As information retrieval (IR) systems become more and more prevalent, it becomes increasingly important to understand how an IR system produces a particular prediction and what exactly drives it to do so. Understanding how “black-box” models arrive at their predictions has sparked significant interest from both within and outside the IR community. This can be in the context of rankings (ter Hoeve et al., 2017), recommendations (Tintarev, 2007), or digital assistants that engage in interactive question answering (Qu et al., 2019).
Explanations of an IR system can be provided for the system as a whole or for individual decisions produced by the system. Explanations based on interpreting the model in all regions of the input space are called global explanations, while those based on interpreting individual predictions are called local explanations (Guidotti et al., 2018). The explainability problem is often cast in terms of supervised prediction models: IR systems usually involve a prediction at some point in the pipeline (i.e., predicting whether a document is relevant or not).

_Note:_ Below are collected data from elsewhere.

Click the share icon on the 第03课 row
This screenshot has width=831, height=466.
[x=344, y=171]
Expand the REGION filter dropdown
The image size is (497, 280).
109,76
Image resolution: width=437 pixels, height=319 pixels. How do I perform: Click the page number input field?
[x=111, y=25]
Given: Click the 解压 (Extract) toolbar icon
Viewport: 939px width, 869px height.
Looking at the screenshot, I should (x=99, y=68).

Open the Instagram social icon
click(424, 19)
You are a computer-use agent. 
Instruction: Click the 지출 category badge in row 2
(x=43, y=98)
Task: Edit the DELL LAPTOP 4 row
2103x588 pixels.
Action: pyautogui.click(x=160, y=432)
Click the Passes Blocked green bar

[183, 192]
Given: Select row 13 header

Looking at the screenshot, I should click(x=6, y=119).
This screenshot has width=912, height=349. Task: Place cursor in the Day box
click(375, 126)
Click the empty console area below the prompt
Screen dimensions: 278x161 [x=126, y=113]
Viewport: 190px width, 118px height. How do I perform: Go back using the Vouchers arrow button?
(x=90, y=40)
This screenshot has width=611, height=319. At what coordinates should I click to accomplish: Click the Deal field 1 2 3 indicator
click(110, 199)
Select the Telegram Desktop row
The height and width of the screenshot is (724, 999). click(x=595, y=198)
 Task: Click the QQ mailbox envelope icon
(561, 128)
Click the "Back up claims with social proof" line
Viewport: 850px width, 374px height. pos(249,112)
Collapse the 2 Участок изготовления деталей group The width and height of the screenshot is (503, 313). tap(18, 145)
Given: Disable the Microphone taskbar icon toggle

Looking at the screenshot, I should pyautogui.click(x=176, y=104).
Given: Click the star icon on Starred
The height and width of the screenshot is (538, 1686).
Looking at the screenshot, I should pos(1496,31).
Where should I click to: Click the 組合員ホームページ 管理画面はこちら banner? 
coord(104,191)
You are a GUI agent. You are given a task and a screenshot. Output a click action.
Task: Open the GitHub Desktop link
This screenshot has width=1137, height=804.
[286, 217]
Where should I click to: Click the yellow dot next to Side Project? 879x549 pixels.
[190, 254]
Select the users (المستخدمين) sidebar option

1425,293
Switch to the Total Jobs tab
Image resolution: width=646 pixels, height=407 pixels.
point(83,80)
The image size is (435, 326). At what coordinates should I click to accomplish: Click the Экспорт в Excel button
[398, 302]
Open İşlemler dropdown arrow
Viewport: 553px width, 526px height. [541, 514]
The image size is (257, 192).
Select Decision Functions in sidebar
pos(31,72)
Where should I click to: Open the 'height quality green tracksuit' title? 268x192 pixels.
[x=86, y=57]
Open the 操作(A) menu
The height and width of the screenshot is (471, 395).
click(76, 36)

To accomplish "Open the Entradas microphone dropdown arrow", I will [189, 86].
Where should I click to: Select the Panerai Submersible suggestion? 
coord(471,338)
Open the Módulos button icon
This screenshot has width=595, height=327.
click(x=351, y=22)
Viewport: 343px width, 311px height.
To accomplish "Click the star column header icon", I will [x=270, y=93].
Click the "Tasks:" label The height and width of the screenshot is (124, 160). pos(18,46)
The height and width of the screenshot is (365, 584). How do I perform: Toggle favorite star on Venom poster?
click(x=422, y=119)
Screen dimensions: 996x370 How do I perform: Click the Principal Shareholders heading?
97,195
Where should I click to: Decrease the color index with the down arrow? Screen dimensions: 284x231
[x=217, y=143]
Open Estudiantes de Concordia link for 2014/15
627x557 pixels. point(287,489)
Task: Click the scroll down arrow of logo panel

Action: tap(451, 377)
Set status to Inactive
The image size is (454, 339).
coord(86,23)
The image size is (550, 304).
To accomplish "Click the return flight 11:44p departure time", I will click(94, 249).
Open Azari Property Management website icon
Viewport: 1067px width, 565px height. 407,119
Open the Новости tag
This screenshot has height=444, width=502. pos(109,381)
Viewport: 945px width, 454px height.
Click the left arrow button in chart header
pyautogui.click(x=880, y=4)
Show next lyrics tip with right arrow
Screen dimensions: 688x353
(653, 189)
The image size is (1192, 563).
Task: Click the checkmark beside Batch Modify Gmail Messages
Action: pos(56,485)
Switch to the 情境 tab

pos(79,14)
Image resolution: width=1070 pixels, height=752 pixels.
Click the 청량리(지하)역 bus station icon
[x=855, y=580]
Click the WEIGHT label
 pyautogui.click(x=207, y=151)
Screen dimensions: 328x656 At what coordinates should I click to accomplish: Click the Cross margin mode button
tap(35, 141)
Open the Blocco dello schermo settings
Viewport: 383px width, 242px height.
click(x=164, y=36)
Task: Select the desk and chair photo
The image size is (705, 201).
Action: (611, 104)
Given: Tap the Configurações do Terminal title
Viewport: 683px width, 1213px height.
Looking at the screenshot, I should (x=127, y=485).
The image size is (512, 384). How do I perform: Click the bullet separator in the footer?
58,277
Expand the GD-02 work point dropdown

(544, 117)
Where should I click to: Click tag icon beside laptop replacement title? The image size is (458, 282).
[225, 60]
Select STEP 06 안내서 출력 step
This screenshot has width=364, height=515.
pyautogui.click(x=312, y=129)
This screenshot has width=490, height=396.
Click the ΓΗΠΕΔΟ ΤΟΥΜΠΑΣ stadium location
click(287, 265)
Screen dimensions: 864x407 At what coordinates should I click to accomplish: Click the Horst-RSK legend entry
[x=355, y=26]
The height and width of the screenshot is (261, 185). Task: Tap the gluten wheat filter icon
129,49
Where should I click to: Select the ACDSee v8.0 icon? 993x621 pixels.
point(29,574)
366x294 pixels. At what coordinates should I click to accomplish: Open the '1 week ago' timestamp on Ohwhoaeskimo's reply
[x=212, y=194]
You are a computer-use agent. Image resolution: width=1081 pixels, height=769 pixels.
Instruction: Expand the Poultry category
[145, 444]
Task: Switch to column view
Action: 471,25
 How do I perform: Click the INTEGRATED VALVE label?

Given how often we use complex models to help us make difficult decisions, it is important to be able to understand what happens during the training phase of the model. We propose doing this by generating local explanations about individual predictions. Recent work on local explanations is usually conducted in either a model-agnostic or model-specific way (Guidotti et al., 2018). Model-agnostic explanations typically involve approximating the original “black-box” model locally in the neighborhood of the instance in question (Ribeiro et al., 2016b), while model-specific explanations use the inner workings of the original “black-box” to explain the prediction of the given instance (Tolomei et al., 2017). The obvious advantage of model-agnostic explanations is that they can be applied to any type of model (Ribeiro et al., 2016a), but since the explanation is based on a local approximation of the original model, there exists some inherent degree of error between the original model and the local approximation. Indeed, since the local model is an approximation, there is no guarantee that it is appropriately representative of the original model, especially in other parts of the input space (Alvarez-Melis and Jaakkola, 2018). In our work, we focus on generating model-specific explanations for boosting ensembles since they are widely used in industry and have demonstrated superior performance in a wide range of tasks.
This gives rise to our leading research question:
How can we automatically generate actionable explanations for individual predictions of tree-based boosting ensembles?
In order to address our leading research question, we propose a three-part research agenda for using explanations to understand individual predictions.
Generate explanations for individual “black-box” predictions in terms of (i)
why a particular prediction was classified as a certain class,(ii) what it would have taken for the prediction to be classified as the alternative class, and (iii) how to perturb the model in order to change the prediction.
Develop a mechanism that allows the user to change the prediction based on the explanation.
Evaluate the effectiveness of such explanations on users’ confidence in and trust of the original “black-box” model. This also involves determining appropriate baselines and metrics, and a sensible experimental environment in terms of the people involved and the questions asked.
In this work, we outline ideas along with a case study about items (1) and (2) above. The work of Tolomei et al. (2017) has the potential to solve this problem but we argue that it (i) does not apply to boosting ensemble methods, and (ii) has scalability issues. In order to come up with a satisfactory solution to our problem, we take the method from (Tolomei et al., 2017), explain it and articulate how it could be extended to accommodate tree-based boosting ensembles. In this extended abstract, we focus on adaptive boosting (Hastie et al., 2009) first to disentangle the sequential training nature of boosting methods.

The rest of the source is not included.